IBK, il est temps de comprendre que ceux qui sont à la retraite doivent rester dans leur retraite. Ce n'est pas les servir, ce n'est pas servir le Mali, que de faire appel à eux. Individuellement, ils ont leur part, leur amour propre est flatté. Mais en définitive, c'est le Mali qui perd. Car la vertu  remporte sur le vice : le fameux piston. Dans un pays injuste, tout le monde peut un jour être victime de l'injustice. Même, vous cher président ! Le temps des hommes n'est pas le temps de Dieu. On n'est jamais garanti. Jamais ! À quoi à servir la villa d'un des ex-DG des douanes à Tombouctou au moment de l'occupation ? N'eut été Serval, cette villa serait aujourd'hui occupée par des jihadistes.

Cher IBK, il est temps que la machine judiciaire se mette en route contre les auteurs des surfacturations à coup de milliards, dans un pays en guerre, qui a besoin de son unité nationale, du patriotisme de toutes ses filles et de tous ses fils. Cependant, cher président, il est vrai qu'aucune unité nationale ne se réalisera sur du faux. Si Idriss Déby Itno se permet d'envoyer ses soldats combattre au Mali, au Cameroun, au Nigeria, demain peut-être au Niger, c’est que lesdits soldats acceptent avec orgueil et dignité ces missions.

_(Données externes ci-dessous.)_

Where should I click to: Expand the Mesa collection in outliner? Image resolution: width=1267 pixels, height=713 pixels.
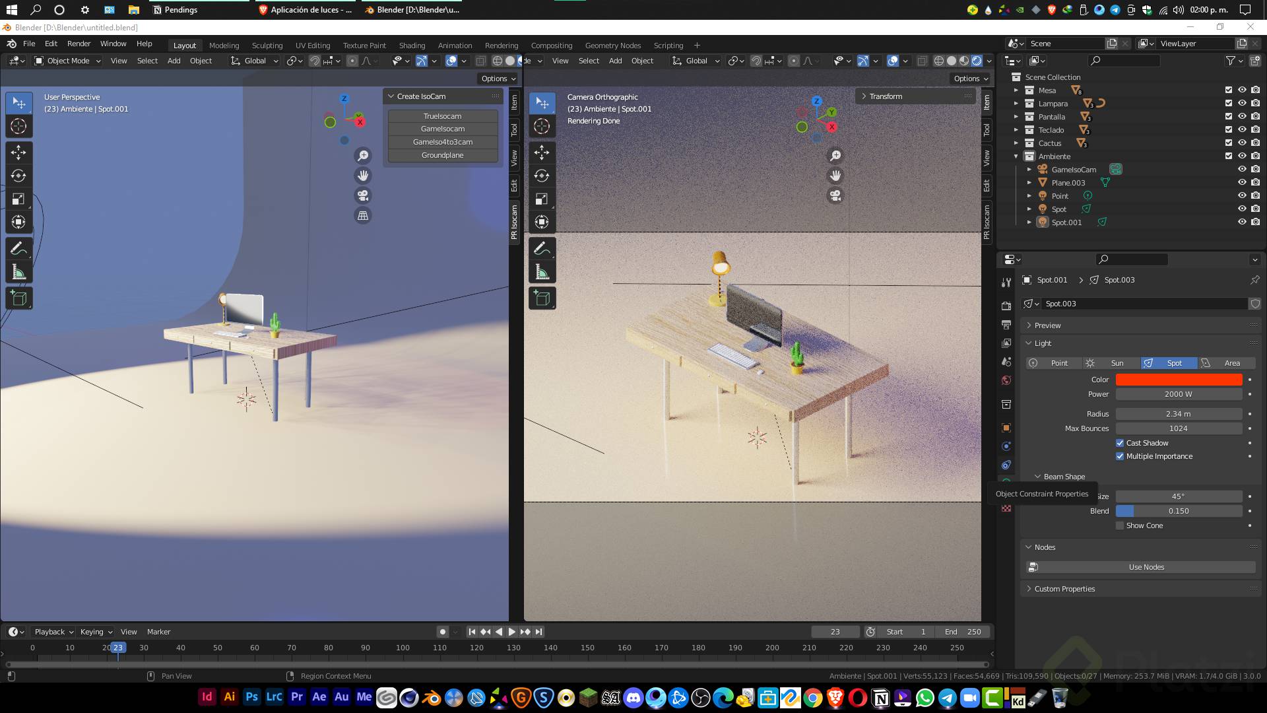coord(1016,90)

Cher président, les propres enfants d’Itno sont au-devant des troupes. Le patriotisme pour les autres uniquement, ça n'existe pas.

Au Mali, nous nous connaissons tous. Tout se sait. Certains, par manque de courage ou pour préserver des acquis, n'osent pas parler ou ont peur d'écrire. Néanmoins, du fond du cœur, merci à eux pour leurs encouragements. Sachez bien, cher président, que c'est à vous et à vous seul que le peuple a accordé sa confiance. Et c'est vous et vous seul qui répondrez devant le peuple. Le jugement de l'Histoire est plus cruel que l’échafaud. «Qui sème le vent, récolte la tempête», dit cet autre adage. Comprenez simplement, cher président, que la corruption, le népotisme, le favoritisme, le clientélisme, l'impunité sont des injustices néfastes à la cohésion nationale, sources d'aigreurs, de haine et du déficit de patriotisme.

Cher président, puisse Allah vous inspirer par la citation favorite de Me Sagoloba : «s'en fout la mort». Qu'Allah préserve, en tout cas, notre Mali commun.